Megan Lazorski, Ph.D., is an assistant professor in the Department of Chemistry and Biochemistry at Metropolitan State University of Denver and joint appointee at the National Renewable Energy Laboratory. Her areas of expertise include the study of special metal complexes, understanding how these materials convert light energy into other forms of energy. This work involves the use of lasers and other scientific instruments to learn how these materials respond to light under different conditions.
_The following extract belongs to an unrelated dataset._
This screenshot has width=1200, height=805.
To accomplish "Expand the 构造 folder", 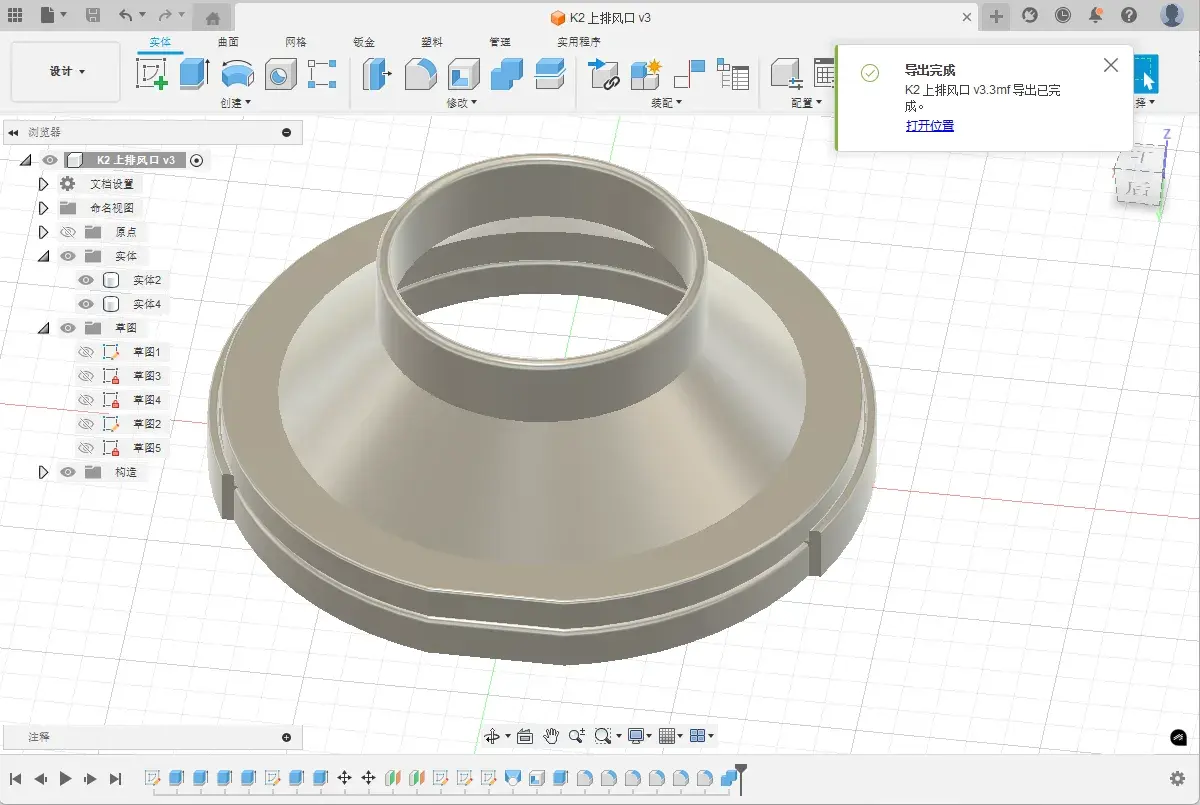I will (43, 472).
Her major research area centers on the examination of photoactivity of materials when hit by light to understand their behavior for potential commercial applications in products like solar panels.
Lazorski’s teaching practice focuses on inorganic chemistry and the advancement of diversity in STEM, with a particular emphasis on supporting students and scientists from underrepresented/minoritized (URM) backgrounds. This work led Lazorski to form a group of colleagues who’ve created two post-baccalaureate Bridge Experience programs for students from URM groups in STEM. Lazorski is also a co-author of “Changing the Charge: Electrostatic Effects in Pd-Catalyzed Cross-Coupling” and “1FLO: Electron Counting and Electrostatic Effects in Palladium Carborane Complexes.” Both works are featured on the Virtual Inorganic Pedagogical Electronic Resource.
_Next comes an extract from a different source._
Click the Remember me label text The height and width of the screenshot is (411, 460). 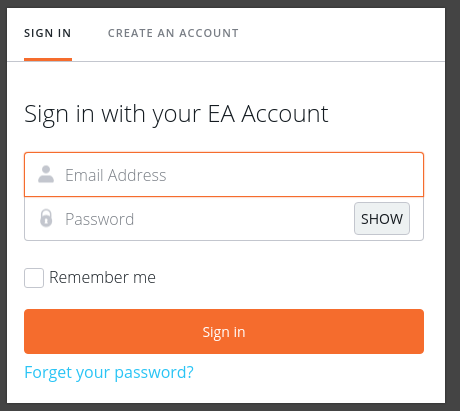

Lazorski’s professional experience includes serving as the faculty associate for curriculum in the College of Letters, Arts, and Sciences, and she has taken on the role of chair of the curriculum committee in the Department of Chemistry and Biochemistry. Additionally, she maintains affiliations with several notable professional organizations, including the American Chemical Society, Inter-American Photochemical Society, and the Society for Advancement of Chicanos/Hispanics and Native Americans in Science.
Lazorski received her doctorate of Chemistry from Colorado State University and a Bachelor of Arts in Chemistry and Studio Art from the College of Wooster.